**WHAT YOU SHOULD DO**. Please copy all of the material below line for line, with no changes.

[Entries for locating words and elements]
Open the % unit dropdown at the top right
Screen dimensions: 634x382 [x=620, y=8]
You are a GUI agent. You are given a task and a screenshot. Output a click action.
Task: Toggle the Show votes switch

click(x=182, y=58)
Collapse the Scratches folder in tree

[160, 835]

**CORRECT OUTPUT**.
Open the % unit dropdown at the top right
Screen dimensions: 634x382 [x=620, y=8]
You are a GUI agent. You are given a task and a screenshot. Output a click action.
Task: Toggle the Show votes switch

click(x=182, y=58)
Collapse the Scratches folder in tree

[160, 835]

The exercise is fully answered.